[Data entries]
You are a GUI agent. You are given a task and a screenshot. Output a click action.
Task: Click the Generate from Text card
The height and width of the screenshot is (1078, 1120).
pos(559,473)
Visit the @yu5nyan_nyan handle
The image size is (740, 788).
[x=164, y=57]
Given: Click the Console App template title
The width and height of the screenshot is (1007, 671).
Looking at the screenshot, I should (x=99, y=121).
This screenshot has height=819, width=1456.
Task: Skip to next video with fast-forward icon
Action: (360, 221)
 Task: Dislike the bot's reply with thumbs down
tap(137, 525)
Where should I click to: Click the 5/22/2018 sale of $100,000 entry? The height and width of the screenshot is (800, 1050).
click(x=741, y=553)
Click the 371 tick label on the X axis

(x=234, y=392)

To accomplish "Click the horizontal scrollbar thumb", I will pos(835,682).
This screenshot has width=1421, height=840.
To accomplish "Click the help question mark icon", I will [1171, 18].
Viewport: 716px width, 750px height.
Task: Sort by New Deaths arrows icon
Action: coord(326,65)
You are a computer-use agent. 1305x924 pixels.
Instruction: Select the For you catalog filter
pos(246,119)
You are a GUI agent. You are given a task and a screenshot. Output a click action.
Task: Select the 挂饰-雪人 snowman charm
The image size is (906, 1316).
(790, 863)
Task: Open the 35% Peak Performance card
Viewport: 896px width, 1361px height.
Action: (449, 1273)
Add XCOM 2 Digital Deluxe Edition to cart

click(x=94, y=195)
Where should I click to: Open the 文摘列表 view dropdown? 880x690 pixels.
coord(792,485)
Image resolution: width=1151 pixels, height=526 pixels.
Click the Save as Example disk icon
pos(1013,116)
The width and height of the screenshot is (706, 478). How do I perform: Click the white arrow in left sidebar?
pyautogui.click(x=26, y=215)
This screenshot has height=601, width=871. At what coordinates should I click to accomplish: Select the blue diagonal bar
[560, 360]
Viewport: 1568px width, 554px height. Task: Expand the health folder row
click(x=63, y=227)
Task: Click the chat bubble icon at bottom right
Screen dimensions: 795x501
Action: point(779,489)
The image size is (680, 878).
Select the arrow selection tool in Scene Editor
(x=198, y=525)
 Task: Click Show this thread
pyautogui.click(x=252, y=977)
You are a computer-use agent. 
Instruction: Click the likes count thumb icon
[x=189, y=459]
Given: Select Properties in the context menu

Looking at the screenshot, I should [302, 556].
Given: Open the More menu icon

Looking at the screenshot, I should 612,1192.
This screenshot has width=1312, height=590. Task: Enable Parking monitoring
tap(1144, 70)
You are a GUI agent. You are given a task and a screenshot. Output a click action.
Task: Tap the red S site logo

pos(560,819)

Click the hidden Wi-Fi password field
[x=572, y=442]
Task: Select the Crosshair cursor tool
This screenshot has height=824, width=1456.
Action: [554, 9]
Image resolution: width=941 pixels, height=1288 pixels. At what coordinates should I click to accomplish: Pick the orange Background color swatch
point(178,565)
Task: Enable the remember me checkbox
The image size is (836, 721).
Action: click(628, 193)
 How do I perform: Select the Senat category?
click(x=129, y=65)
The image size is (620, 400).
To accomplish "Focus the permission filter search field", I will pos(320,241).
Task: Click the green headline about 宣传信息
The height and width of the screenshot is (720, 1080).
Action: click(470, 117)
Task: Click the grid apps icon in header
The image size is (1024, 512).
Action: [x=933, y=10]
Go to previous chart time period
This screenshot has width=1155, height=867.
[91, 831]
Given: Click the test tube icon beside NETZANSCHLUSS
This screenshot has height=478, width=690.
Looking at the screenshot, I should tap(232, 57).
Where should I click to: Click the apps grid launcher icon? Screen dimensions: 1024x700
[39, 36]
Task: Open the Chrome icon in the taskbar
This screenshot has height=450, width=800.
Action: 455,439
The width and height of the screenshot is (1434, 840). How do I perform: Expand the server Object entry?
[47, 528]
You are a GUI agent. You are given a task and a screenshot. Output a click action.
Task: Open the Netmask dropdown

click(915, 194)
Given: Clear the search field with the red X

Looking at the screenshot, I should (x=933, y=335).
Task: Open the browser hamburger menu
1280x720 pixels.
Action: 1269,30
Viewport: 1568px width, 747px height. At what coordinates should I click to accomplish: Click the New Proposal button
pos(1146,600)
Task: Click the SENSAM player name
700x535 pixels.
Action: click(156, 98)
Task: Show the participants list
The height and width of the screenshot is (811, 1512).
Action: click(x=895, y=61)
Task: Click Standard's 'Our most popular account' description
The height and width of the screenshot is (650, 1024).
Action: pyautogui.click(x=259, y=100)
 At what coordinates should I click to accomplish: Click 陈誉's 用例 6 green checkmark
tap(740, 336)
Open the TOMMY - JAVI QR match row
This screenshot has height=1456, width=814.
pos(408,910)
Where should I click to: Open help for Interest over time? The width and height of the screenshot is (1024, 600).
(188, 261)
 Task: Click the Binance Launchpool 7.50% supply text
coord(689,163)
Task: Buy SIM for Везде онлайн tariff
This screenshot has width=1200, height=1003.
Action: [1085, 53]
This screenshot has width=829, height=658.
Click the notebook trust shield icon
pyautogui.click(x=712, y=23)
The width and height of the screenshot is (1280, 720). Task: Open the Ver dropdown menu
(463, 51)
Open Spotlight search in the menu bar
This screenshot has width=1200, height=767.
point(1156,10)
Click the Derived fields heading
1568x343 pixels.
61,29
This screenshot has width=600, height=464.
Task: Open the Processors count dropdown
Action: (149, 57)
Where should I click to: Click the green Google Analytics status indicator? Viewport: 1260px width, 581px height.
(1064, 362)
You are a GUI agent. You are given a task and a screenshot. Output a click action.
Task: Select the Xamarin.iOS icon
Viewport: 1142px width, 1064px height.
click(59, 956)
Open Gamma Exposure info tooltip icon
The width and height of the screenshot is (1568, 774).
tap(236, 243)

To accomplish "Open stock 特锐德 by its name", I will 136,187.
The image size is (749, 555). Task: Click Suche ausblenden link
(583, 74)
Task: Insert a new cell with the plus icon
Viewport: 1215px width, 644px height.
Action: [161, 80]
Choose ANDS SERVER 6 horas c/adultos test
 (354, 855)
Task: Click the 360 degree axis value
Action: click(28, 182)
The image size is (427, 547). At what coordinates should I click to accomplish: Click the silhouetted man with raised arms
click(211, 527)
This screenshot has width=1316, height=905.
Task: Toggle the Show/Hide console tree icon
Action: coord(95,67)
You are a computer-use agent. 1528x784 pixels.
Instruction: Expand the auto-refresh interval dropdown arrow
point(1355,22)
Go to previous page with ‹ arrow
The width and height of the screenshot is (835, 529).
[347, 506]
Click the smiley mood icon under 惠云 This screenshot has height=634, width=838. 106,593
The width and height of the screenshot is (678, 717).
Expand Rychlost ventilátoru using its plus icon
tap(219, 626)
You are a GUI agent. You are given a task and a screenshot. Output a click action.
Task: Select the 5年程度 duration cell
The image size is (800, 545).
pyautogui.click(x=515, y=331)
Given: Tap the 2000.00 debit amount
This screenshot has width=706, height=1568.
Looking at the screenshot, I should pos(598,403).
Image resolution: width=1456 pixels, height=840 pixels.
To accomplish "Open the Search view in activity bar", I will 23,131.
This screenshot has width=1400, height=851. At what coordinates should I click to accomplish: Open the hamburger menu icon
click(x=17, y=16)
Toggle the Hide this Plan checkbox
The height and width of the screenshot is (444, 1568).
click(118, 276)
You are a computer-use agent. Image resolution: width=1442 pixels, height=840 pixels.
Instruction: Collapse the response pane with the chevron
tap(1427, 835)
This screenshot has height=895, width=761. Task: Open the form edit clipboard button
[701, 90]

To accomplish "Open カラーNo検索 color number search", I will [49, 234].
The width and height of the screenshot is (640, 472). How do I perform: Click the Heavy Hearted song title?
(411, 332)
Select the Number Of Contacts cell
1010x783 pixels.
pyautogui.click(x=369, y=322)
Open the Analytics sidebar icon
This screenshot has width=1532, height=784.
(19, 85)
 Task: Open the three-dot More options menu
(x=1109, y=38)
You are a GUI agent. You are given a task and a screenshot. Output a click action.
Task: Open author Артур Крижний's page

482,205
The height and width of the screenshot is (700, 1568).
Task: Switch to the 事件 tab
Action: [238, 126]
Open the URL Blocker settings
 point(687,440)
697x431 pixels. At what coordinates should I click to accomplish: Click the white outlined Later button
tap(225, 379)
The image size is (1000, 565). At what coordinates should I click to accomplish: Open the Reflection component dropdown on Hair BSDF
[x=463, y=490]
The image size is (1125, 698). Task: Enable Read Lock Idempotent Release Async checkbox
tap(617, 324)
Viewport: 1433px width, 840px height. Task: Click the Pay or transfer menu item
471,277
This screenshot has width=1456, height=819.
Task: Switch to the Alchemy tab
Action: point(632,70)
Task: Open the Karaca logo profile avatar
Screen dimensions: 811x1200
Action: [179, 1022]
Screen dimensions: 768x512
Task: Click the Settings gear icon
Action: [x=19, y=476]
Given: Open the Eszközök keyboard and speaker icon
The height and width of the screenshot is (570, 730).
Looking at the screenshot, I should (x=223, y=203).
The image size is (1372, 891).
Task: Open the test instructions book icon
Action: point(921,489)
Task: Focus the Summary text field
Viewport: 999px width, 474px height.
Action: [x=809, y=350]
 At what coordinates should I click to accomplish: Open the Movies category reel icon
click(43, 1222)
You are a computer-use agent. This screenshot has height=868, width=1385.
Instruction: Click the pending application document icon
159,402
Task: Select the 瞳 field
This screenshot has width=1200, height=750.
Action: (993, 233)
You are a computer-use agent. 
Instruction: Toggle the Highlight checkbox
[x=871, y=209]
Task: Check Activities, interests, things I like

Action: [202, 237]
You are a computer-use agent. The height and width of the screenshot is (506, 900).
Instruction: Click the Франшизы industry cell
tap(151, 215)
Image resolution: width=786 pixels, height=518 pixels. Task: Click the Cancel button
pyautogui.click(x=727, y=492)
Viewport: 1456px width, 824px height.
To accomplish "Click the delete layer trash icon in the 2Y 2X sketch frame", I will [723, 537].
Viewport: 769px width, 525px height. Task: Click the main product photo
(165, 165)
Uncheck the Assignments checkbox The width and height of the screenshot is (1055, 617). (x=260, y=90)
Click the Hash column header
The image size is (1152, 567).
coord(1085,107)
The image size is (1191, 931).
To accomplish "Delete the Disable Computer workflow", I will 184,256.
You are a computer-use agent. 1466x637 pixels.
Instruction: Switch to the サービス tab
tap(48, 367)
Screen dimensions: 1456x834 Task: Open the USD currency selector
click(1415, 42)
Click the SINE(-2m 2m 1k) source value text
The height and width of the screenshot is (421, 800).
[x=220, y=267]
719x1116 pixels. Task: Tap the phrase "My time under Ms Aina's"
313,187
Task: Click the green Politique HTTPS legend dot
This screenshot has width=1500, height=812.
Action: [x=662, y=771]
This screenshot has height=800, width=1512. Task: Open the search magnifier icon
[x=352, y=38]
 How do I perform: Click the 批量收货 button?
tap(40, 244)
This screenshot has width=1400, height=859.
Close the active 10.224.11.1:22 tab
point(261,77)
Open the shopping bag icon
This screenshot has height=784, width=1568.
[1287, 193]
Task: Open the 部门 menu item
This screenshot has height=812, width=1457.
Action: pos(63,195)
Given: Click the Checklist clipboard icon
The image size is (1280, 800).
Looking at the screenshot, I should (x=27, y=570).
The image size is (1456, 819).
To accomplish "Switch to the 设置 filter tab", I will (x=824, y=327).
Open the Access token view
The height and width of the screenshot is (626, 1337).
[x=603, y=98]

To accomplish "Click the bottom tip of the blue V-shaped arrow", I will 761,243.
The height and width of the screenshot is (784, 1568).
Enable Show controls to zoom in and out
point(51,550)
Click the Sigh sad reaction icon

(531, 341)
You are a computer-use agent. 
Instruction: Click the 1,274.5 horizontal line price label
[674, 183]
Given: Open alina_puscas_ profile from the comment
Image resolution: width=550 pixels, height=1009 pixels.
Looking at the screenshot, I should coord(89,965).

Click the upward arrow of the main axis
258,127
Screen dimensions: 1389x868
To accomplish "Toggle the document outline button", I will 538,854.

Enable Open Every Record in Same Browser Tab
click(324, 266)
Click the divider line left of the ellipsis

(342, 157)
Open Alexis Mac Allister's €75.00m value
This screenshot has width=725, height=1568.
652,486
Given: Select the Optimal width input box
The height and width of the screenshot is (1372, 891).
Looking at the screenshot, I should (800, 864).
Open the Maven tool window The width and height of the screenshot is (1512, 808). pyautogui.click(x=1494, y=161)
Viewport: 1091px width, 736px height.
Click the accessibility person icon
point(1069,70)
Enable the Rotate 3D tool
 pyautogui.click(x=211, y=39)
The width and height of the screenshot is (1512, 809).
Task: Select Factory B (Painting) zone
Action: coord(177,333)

**Written problem**
Please update the stretch from "719x1116 pixels. Task: Tap" through "Looking at the screenshot, I should (x=27, y=570)." by replacing "shopping bag" with "shopping cart", keeping everything else the same.

**Correct answer**
719x1116 pixels. Task: Tap the phrase "My time under Ms Aina's"
313,187
Task: Click the green Politique HTTPS legend dot
This screenshot has width=1500, height=812.
Action: [x=662, y=771]
This screenshot has height=800, width=1512. Task: Open the search magnifier icon
[x=352, y=38]
 How do I perform: Click the 批量收货 button?
tap(40, 244)
This screenshot has width=1400, height=859.
Close the active 10.224.11.1:22 tab
point(261,77)
Open the shopping cart icon
This screenshot has height=784, width=1568.
[1287, 193]
Task: Open the 部门 menu item
This screenshot has height=812, width=1457.
Action: pos(63,195)
Given: Click the Checklist clipboard icon
The image size is (1280, 800).
Looking at the screenshot, I should (x=27, y=570).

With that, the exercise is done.